Wow, he teaches at Princeton so he must be correct…as long as he supports my preconceptions, of course. Otherwise he’s just another academic moonbat.

    Ragspierre in reply to gs. | May 12, 2013 at 5:17 pm

    Do you have any kind of scientific point to make here, gs?

    Or are you just tarring with your broad brush?

      1. Are you asking leading questions to try to put your interlocutor on the defensive?

      2. My self-assigned good deed for the day was to debunk some BS in the Hawking thread. When anticipating that, I was perhaps curter here than I might have been.

      3. That said, Leslie has STEM credentials. The opinions of scientific societies on climate change are there to be found.

      4. To form today’s Right into a winning, governing, conservative coalition would be a feat comparable to Reagan’s. Ted Cruz has his work cut out for him.

        gs in reply to gs. | May 13, 2013 at 6:26 pm

        The BS in the Hawking thread was not necessarily BS to the degree I had assumed.

Global warming is the ad campaign that seeks to convince people to redistribute global wealth for Mother Gaia’s benefit. Look how much wealth has been redistributed to onephile Gore’s pocket. It’s a Grapes of Graft of story.

“Sideways” is one of my favorites, too. Miles loves Pinot.

Freddie Sykes | May 12, 2013 at 3:32 pm

I made the mistake of buying Sideways based on reviews. What an empty pair of protagonists. One steals from his mother in order to get drunk on fine wine while the other commits insurance fraud by totaling a car in order to explain how he got a black eye to his already cheated upon fiance.

I watched the deleted scenes. In one, our hero walks into the motel room, takes the Gideon Bible out of the night stand and tosses it into the trash. Sad.

WRT warming: Washington State wines are fine and, if worse comes to worse, Vancouver may become the next Vinland.
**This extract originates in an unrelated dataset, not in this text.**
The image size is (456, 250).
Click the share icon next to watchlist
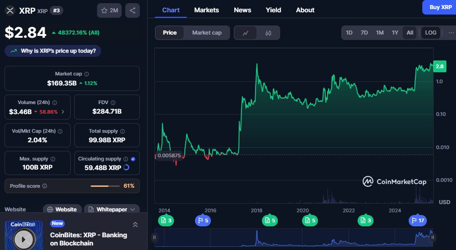coord(132,10)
John Skookum | May 12, 2013 at 6:12 pm

One of the inside jokes of “Sideways” is that the Château Cheval Blanc that Miles makes a fetish of is composed in large part of the Merlot grape, in some years over 50%.

Wine is one of the few things that are actually good about California.
We also buy Chilean and Argentinian wine, and whenever we drink Chilean, we toast to Milton Freedman.
Leslie, if you are ever in Northern California, we will take you wine tasting in Napa and Sonoma.